I wish I can suck out all these feelings with a hose and transfer them into a bucket.
Originally, I was going to say pour feelings into a bottle, but that seems too small of an image, not capturing the increasing excess that has hounded me for over a year.
Either way, a bottle or a bucket, I want to give it to her. A cure for both of us. She has always complained about not being able to feel, her emotions getting stuck somewhere up her neck, never reaching her tear ducts. She always gets frustrated in missing opportunities for a good cry as they come by so rare. Once, she was watching Kimi no Na wa on a plane and she stopped herself from crying as there were people around. When she told us this story, it didn’t cross my mind to ask her why she had to stop herself; it seemed natural that people don’t cry in front of other people. At that time, it didn’t also cross my mind that I wouldn’t have let people stop me from crying. Scratch that—-nobody could have stopped me from crying even if we all wanted to.
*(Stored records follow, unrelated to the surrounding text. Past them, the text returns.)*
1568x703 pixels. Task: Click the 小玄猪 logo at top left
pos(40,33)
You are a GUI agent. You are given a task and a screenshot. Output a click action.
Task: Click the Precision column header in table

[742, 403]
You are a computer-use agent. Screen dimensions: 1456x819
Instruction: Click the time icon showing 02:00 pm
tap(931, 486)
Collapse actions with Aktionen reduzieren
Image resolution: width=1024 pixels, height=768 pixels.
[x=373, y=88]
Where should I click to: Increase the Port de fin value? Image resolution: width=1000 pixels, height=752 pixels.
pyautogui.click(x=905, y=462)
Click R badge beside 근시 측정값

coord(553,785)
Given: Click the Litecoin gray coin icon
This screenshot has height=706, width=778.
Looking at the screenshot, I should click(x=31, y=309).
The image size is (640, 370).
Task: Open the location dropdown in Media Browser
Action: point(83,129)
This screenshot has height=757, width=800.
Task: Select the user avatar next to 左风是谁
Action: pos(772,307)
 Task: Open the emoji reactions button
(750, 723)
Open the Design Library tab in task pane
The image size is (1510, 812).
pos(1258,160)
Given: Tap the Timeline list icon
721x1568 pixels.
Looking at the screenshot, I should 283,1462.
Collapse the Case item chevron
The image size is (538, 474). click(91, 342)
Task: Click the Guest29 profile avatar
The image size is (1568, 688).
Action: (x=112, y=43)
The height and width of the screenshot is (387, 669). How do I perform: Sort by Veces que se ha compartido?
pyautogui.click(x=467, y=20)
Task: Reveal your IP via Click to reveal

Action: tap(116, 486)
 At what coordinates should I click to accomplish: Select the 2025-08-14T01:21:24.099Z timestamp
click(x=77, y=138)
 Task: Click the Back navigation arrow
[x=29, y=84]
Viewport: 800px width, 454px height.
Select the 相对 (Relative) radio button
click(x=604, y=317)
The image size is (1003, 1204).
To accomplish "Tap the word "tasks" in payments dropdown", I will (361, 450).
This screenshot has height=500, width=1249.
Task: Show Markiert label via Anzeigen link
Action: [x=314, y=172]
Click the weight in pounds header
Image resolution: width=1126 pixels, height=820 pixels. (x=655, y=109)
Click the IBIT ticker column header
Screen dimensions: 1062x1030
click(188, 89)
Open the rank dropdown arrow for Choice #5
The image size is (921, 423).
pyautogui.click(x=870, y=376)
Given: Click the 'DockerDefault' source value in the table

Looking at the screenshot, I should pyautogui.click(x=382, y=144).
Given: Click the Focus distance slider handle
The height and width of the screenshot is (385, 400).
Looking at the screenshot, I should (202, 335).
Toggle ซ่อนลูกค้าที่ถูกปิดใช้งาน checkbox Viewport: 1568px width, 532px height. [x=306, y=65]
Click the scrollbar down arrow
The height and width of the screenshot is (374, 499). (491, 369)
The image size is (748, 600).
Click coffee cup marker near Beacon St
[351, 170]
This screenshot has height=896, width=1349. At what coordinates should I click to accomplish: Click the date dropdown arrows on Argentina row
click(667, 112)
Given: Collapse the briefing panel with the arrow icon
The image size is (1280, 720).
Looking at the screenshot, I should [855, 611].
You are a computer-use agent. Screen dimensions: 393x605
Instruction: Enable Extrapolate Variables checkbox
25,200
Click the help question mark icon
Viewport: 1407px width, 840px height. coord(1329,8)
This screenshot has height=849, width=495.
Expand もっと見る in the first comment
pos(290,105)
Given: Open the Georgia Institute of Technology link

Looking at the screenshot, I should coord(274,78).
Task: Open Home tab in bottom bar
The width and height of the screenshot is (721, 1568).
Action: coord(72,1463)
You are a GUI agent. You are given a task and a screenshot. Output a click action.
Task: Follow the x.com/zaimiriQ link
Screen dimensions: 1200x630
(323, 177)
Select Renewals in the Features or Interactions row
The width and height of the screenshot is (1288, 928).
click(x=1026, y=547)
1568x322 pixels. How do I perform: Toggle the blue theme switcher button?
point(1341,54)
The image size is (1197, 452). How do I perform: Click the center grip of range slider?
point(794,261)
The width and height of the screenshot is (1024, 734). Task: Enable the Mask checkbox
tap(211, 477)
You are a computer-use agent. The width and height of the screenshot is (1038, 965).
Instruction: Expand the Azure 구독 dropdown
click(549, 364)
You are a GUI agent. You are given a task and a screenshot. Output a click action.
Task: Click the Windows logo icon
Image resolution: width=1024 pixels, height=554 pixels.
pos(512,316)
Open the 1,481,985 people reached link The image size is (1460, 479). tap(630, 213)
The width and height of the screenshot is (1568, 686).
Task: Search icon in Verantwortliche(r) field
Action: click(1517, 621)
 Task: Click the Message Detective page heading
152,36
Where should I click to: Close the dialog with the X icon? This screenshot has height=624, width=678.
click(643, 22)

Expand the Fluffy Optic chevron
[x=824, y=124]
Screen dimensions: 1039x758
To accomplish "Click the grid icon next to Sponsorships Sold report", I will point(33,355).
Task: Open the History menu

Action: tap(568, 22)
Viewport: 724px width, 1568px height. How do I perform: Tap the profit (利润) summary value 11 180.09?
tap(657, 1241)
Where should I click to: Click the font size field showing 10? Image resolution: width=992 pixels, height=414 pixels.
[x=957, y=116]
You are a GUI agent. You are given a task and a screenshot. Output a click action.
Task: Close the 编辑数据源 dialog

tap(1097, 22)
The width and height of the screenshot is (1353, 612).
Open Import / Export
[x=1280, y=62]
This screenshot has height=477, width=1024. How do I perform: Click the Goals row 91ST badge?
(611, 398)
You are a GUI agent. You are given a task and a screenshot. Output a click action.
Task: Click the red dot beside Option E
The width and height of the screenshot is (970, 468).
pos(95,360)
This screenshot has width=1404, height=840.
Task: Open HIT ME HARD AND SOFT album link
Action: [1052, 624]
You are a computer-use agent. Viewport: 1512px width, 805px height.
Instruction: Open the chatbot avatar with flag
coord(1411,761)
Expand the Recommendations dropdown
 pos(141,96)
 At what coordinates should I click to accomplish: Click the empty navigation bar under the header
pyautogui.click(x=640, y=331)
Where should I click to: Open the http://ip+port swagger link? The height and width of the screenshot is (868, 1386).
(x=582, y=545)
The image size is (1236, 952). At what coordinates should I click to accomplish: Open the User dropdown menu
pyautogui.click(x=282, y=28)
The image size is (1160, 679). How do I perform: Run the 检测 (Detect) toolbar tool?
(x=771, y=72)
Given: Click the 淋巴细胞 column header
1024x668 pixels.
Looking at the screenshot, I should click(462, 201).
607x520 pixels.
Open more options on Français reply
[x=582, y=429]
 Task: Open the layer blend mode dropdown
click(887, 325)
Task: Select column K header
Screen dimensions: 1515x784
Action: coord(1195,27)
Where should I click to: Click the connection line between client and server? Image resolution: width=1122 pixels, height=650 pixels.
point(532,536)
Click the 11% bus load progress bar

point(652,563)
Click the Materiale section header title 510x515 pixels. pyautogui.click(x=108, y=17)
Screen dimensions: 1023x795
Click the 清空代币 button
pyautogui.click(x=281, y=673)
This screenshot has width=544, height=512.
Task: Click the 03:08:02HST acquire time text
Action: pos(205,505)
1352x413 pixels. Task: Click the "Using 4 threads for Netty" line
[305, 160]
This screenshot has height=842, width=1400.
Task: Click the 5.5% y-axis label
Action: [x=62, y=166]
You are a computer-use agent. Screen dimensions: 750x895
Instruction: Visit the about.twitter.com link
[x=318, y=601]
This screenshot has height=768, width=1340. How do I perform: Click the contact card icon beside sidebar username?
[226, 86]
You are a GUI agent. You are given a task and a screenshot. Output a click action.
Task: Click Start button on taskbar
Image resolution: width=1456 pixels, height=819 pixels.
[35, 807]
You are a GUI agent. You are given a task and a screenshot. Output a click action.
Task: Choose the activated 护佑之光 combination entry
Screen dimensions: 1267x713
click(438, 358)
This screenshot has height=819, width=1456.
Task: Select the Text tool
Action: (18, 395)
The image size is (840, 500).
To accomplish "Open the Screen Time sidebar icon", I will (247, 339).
When I was a child, I watched this action film where they buried the lead actor under the ground with only his head sticking out. The villains were threatening to kill him by ramming his head with wheels of a 4×4 jeep. As the camera zooms in and out the protagonist and the antagonists’ faces, a flashback voice-over plays, reminding the lead not to cry no matter what the circumstance is, because however worse life can get, not crying is the only thing that keeps our dignity and makes us a Real Man. Those words I took to heart as a child, and maybe a lot of people as well—-did we all watch the same B-flick?—-, those words seem quite silly now. How could anyone keep a straight face buried in the ground? If that situation would not make you cry, it would have at least made you laugh.